The benefit of the Tax Rules is to avoid the physical delivery of such documentation and to continue giving legal certainty to the taxpayers in order to claim the tax deduction of the expense and to claim a VAT credit of the services contracted.

It is important to mention that under the Tax Rules, other services recipients that do not fall within the subcontracting labor regime may obtain the benefit of the Tax Rules if the personnel of the service providers undertake their functions mainly in the premises or facilities of the entity that retained their services or in the facilities of a related party, regardless on whether or not the personnel is under its direction, and provided that the payroll is paid by the service provider.

In such respect, below we summarized the mechanism and requirements established in the Tax Rules to proper use the electronic application in labor subcontracting services and in other permitted type of services:

  1. In order to be able to use the electronic application, the service provider shall identify in its taxpayer mailbox the information of the service recipient that will be authorize.

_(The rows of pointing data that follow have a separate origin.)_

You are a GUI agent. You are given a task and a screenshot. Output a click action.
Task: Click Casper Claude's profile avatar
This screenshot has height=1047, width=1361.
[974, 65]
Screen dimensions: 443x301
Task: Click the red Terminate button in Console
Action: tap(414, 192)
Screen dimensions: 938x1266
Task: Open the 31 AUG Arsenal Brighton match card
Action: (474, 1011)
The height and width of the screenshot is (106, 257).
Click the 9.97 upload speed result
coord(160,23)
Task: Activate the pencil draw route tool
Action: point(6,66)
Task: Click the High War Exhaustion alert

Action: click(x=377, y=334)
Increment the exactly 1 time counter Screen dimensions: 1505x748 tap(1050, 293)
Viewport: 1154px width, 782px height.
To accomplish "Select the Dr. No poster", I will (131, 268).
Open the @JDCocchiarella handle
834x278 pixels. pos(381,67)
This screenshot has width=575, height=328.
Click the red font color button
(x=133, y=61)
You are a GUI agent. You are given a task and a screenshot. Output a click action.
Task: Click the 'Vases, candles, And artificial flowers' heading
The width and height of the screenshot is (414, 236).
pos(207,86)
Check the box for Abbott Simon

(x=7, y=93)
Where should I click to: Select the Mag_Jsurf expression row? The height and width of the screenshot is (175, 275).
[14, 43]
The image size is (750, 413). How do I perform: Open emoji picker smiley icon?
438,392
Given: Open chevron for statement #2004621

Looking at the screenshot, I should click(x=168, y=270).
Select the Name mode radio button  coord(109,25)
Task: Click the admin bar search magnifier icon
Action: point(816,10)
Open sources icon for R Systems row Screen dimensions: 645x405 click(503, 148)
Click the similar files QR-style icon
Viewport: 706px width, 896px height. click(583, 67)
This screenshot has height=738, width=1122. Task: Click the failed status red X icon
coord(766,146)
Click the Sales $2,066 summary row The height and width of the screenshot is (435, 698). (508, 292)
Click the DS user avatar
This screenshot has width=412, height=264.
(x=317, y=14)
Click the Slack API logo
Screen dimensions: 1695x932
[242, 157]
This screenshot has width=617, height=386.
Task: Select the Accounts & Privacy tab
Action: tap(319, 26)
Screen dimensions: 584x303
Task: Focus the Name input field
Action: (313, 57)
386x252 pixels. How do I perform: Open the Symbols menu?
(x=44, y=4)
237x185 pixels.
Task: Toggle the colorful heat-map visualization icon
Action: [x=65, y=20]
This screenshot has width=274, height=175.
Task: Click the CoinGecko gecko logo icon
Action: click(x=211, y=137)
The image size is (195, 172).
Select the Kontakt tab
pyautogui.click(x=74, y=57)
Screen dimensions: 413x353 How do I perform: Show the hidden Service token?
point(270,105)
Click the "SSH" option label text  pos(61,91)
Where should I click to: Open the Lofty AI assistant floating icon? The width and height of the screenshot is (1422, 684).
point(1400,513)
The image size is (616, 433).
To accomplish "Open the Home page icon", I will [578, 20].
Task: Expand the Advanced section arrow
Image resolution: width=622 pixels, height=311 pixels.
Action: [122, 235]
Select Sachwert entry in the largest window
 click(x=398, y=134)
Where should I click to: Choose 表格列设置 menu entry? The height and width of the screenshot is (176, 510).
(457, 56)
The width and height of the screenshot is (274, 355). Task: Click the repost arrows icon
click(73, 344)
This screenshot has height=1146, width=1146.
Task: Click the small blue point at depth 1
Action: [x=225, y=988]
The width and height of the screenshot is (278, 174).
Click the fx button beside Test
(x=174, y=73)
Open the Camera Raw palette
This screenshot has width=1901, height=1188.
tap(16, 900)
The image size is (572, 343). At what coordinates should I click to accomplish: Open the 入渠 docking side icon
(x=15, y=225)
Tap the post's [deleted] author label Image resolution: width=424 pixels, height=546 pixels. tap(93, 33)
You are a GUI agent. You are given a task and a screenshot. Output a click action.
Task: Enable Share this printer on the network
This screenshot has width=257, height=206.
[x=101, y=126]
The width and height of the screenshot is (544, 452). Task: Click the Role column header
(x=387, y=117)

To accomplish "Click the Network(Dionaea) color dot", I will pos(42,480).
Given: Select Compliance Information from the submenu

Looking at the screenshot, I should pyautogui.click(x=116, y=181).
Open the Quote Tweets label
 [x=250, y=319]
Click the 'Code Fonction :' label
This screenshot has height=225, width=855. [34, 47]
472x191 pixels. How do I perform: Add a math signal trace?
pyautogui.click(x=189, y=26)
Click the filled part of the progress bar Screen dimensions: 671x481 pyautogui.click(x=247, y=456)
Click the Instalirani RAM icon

The authorization granted by the service provider shall include:
    • Tax identification number of the service recipient.
    • Contract number.
    • The service agreement date of start and conclusion.
    • List of employees engaged in the rendering of services, through the file 135/ISR “Report of information of the workers object of the agreement that participate in the service”.
  2. Thereafter, the service provider shall authorize the service recipient in order to be able to review, among other, the following:
    • Issuance of CFDIs utilizing version 1.2. corresponding to the employees of the service provider for the performance of their services (regardless on whether or not the CFDIs include the subcontracting section).
    • Evidence of compliance on withholding and payment of income tax for wages and salaries.
    • Evidence of compliance with the VAT monthly obligations of the service provider.
    • Evidence of compliance with the payment of social security contributions.

Finally, the service recipient shall enter into his own electronic tax mailbox to review and validate the information furnished by the service provider. Upon validation of such information, the system will provide an acknowledgment receipt to the service recipient which will be useful in order to have greater certainty of the tax deduction and the VAT crediting. If the information furnished by the service provider does not match or correspond with the information validated by the service recipient, this last shall settle the differences with the service provider in order to mitigate the risk of a rejection of a tax deduction or the VAT crediting.